The open source hosting service is taking another step in revitalizing its business

May 30, 2009 11:10 GMT  ·  By

SourceForge, the popular open source code hosting service, has seen better days. Once the biggest of its kind, SourceForge has seen increasing competition from the likes of GitHub or Launchpad, which offered better products. But now it wants to turn the tides and has announced plans to acquire Ohloh, a social networking site for open source developers.

Ohloh was founded in 2004 and currently has over 300,000 open source developers using it. Users have profiles on the site that automatically lists their involvement in various projects. It gathers statistics and data on more than 300,000 open source projects from more than 3,500 open source forges.

“We have long held SourceForge in high regard. We are eager to combine our skills and insights with SourceForge’s credibility and reach in the open source ecosystem and look forward to joining the SourceForge team,” declared Ohloh CEO Scott Collinson.

SourceForge is a well-known name in the open source world and its service is used by hundreds of thousands of projects. However, it has seen a decline in popularity as other services offered more attractive products while SourceForge stagnated. Recently, they have been trying to make a comeback with a host of new features. The site now supports popular distributed version control systems Git, Mercurial and Bazzar.

DVCS is the next step in source code management and other services offering support for it have gained great popularity at the expense of SourceForge, which only supported the older CVS and Subversion. It has also launched a web app hosting system that allows SourForce users to run popular open source applications like MediaWiki, phpBB, Laconica, Mantis and Trac.
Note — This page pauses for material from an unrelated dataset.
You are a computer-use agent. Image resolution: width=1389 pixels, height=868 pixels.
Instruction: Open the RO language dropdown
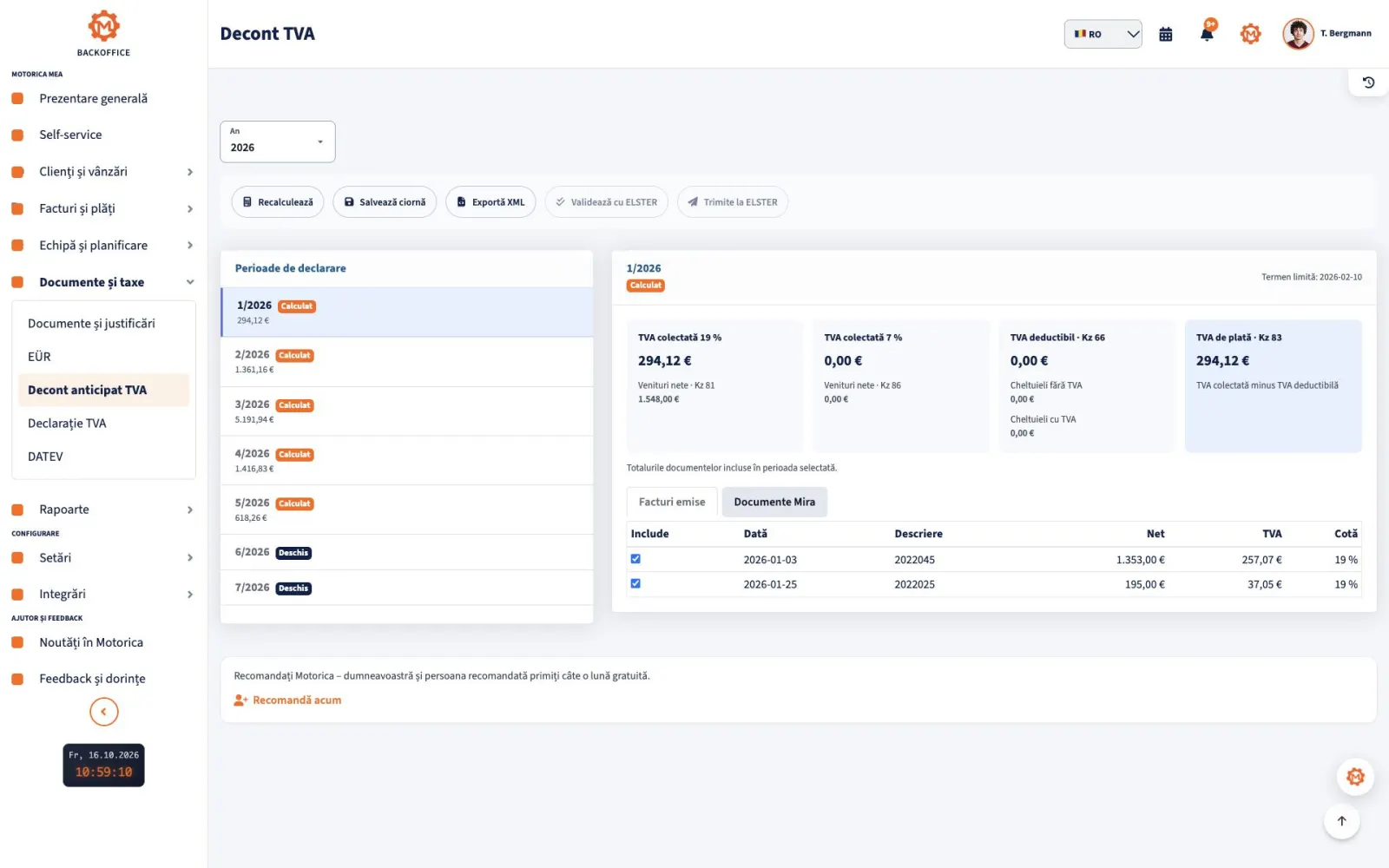coord(1103,34)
Ohloh and SourceForge.net will remain separate for now but there will be a lot of integration behind the scene. Ohloh will also be hosted by SourceForge's data center. SourceForge plans to make use of the data Ohloh collected, as well as the APIs that will allow third parties to access to the data. There is also speculation that SourceForge plans to make revenue targeting ads for their services at the open source developers on the social network.